- [Activity] Show every line in the records below that contains the word "field".

[Start of Attachment]

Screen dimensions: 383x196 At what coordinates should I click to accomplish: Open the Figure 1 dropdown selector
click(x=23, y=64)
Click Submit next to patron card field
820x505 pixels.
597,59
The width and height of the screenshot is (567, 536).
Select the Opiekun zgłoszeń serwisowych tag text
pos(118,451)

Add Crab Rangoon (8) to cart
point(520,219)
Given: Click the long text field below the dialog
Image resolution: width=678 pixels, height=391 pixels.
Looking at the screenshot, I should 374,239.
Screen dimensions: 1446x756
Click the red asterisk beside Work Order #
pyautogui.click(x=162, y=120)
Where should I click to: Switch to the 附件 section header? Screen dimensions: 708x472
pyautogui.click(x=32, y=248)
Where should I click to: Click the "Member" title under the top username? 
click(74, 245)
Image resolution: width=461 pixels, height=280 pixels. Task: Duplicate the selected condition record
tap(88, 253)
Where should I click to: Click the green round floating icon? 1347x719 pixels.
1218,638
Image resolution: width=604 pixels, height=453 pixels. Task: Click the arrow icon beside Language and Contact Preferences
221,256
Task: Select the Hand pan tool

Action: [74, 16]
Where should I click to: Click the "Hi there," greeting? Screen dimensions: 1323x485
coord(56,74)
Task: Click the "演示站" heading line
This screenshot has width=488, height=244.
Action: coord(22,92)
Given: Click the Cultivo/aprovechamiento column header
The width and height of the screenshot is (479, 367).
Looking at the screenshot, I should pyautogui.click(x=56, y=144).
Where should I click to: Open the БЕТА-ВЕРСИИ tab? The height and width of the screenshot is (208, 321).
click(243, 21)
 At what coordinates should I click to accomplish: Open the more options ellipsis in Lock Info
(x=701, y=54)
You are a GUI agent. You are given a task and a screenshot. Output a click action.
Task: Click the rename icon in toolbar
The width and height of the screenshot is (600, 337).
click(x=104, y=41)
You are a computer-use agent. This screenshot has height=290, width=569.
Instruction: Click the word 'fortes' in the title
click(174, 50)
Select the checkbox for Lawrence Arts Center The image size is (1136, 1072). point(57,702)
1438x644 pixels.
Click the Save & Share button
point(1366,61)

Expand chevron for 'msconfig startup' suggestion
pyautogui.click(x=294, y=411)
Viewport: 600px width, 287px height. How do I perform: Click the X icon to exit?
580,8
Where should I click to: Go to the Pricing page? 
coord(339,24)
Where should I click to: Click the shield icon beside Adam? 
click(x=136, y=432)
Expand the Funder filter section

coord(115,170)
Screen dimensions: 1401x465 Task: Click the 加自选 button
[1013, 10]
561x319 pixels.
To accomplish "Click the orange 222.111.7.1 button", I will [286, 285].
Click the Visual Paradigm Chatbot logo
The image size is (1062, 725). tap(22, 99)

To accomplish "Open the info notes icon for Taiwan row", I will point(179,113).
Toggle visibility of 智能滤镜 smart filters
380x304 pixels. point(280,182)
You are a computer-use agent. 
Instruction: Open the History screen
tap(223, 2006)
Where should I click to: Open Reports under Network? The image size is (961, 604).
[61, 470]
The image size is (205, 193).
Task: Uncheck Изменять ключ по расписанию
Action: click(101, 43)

[End of Attachment]

- [Written response]
Click Submit next to patron card field
Given: Click the long text field below the dialog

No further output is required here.